Learning to Suppress Tremors: A Deep Reinforcement Learning-Enabled Soft Exoskeleton for Parkinson's Patients

Tamás Endrei ^1,2 Sándor Földi ^1,2 Ádám Makk ³ György Cserey ^1,2*

• ¹ Pázmány Péter Catholic University, Budapest, Hungary
• ² Jedlik Innovation Ltd, Budapest, Hungary
• ³ Andras Peto Faculty, Semmelweis University, Budapest, Hungary

Neurological tremors, prevalent among a large population, are one of the most rampant movement disorders. Biomechanical loading and exoskeletons show promise in enhancing patient well-being, traditional control algorithms limit their efficacy in dynamic movements and personalized interventions. Furthermore, there exists a pressing need for more comprehensive and robust validation methods to ensure the effectiveness and generalizability of proposed solutions. This paper proposes a physical simulation approach modeling multiple arm joints and tremor propagation. This study also introduces a novel adaptable reinforcement learning environment tailored for disorders with tremors.

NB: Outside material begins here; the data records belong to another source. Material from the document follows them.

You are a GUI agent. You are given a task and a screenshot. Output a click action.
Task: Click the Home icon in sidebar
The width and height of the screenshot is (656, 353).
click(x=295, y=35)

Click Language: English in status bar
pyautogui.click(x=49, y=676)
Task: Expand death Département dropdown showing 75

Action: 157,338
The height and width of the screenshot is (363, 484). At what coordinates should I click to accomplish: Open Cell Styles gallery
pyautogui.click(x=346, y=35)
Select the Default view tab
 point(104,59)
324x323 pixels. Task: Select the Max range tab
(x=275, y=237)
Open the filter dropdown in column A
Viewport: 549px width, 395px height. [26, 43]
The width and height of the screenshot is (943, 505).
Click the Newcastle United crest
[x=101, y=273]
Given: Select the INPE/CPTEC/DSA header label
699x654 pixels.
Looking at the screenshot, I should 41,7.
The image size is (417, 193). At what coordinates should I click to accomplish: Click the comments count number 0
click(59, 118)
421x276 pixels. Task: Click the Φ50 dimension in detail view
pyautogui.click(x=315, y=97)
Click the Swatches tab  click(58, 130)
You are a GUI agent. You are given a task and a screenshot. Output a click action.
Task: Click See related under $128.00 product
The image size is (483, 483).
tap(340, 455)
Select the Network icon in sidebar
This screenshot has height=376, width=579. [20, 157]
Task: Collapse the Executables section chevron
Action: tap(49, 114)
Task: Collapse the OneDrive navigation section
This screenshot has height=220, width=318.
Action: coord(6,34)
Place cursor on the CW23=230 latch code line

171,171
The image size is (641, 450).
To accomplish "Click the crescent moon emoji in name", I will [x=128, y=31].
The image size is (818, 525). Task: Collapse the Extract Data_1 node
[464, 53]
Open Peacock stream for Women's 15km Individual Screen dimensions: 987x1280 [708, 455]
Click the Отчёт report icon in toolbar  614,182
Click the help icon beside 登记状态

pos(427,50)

Furthermore we present a deep reinforcement learning based encoder-actor controller for Parkinson's tremor present in various shoulder and elbow joint axes, displayed in dynamic movements. Our findings suggest that a deep reinforcement learning based control strategy offers a viable solution for tremor suppression in real-world scenarios. By overcoming the limitations of traditional control algorithms, this work takes a new step in the adaptation of biomechanical loading into the everyday life of patients. This work also opens avenues for more adaptive and personalized interventions in managing movement disorders.